Siendo la más pequeñas de las tribus, la más insignificante, pero con las
riquezas materiales que disponía eran muy tentada por el paganismo. Esta tribu
se había adaptado a las costumbres de los pueblos vecinos, lo que supuso que
pronto desaparecieron de la escena. Cuando llegaron los asirios y fueron deportados
esta tribu ya no permaneció, se disolvió saliendo de las páginas de la historia.

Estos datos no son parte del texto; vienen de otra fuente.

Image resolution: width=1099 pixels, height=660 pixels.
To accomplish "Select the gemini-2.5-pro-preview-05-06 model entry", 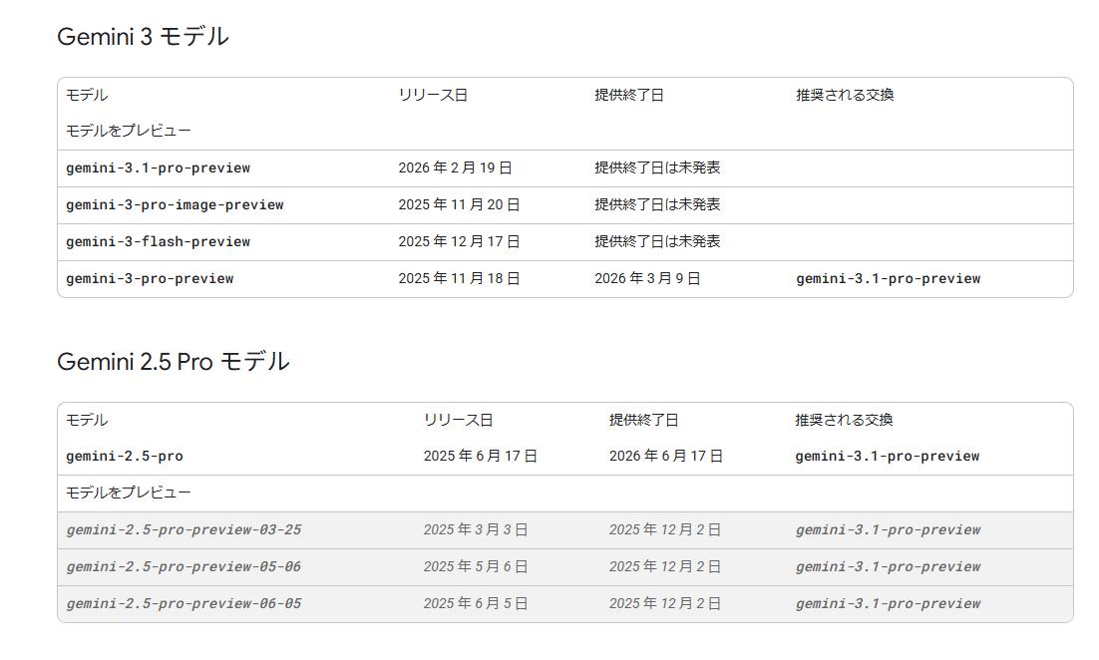I will 183,566.
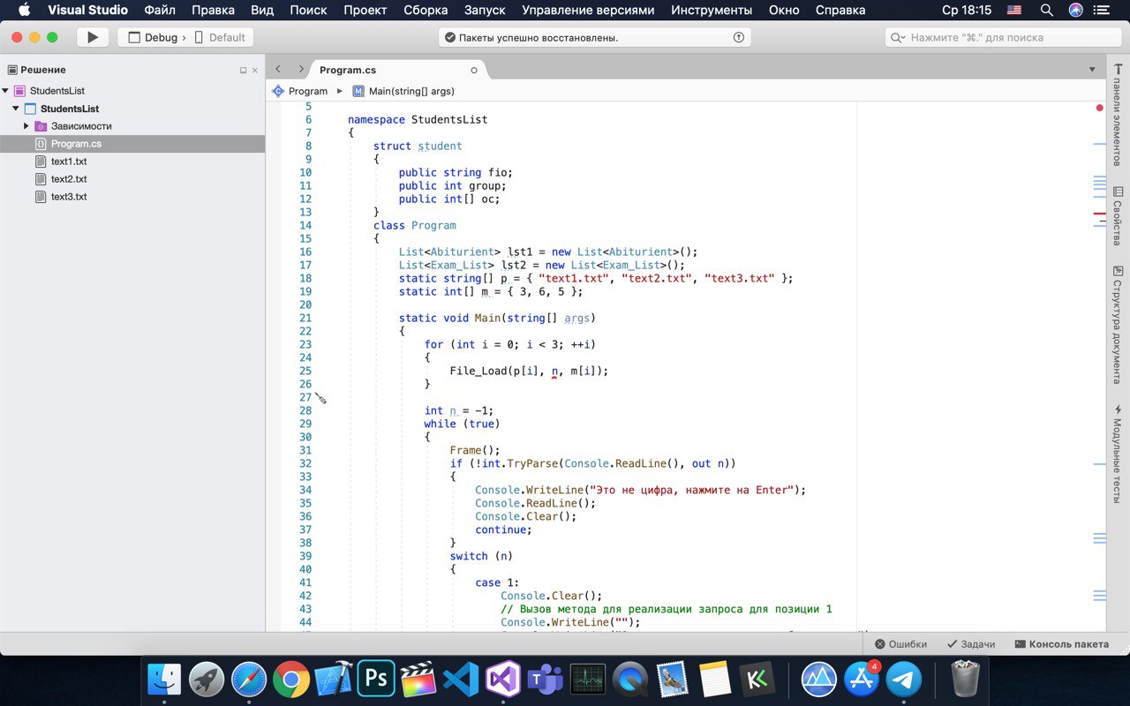Open the Document Outline side panel

1118,324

Sin embargo en el Templo de Jerusalén aparece una mujer de la tribu de Aser; es
el pequeño resto, el pequeño remante de una tribu infiel.
Desde
el profeta Oseas la nación de Israel había sido presentada como la esposa del
Señor, casi siempre infiel a su Señor. Y en este pueblo de infieles queda un
resto, un remanente de fidelidad. Y ese remanente o resto fiel está representado
por esta profetisa Ana, la cual tiene 84 años. Es un numero claramente
simbólico que es el resultado de 7 por 12. El número 7 es la perfección y el 12
son las tribus del pueblo de Israel. Ana representa a este pueblo que ha venido
viviendo desde la más absoluta integridad viviendo su misión. Ana forma parte
de las personas fieles del pueblo de Israel que esperan al Mesías y que le acogen.

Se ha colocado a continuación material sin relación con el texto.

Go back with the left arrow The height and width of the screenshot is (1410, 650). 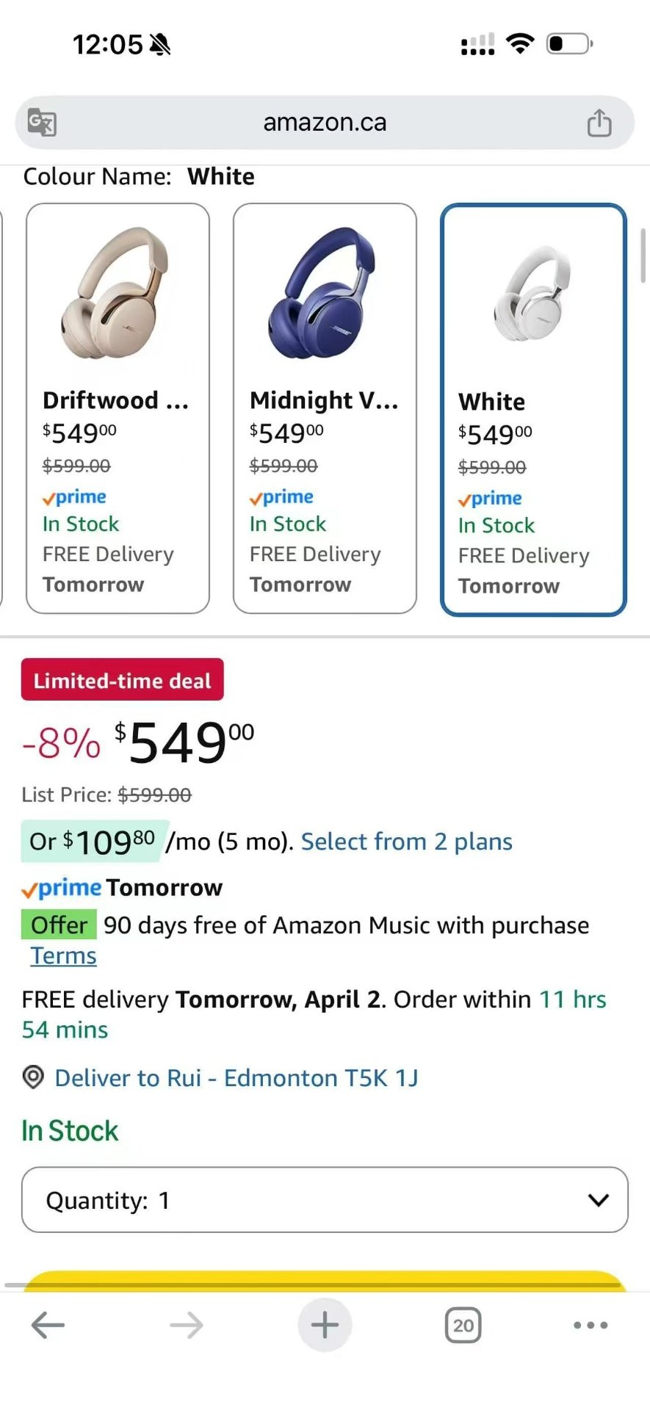48,1325
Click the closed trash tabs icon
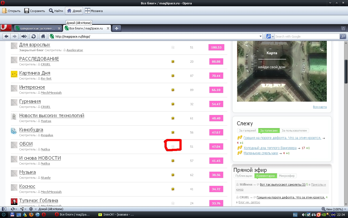The height and width of the screenshot is (218, 348). point(343,28)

No acogen al Mesías que el pueblo estaba esperando -el Mesías vengador y
luchador-, sino el Mesías del Señor. Ana representa el amor fiel al esposo, que
le acoge y desea estar con él; y se implica en su mensaje de salvación.

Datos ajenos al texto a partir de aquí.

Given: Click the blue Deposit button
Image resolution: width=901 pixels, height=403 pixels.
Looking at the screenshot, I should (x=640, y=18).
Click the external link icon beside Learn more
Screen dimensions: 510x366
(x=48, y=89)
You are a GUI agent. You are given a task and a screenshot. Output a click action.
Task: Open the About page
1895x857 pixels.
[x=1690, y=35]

Mantenerse en este amor en un momento o a corto plazo es muy fácil, pero mantener esta lealtad es lo que resulta realmente difícil. Ana representa este resto que permaneció fiel incluso cuando todos los demás han dejado al Señor. Ana es la parte de Israel que representa a la esposa fiel a Yahvé. Son muchos los que han ido abandonando a la Iglesia, pues ante esta situación es muy importante guardar en el corazón esta figura de la esposa que no abandona al amor porque sabe que no hay más amor que en Dios.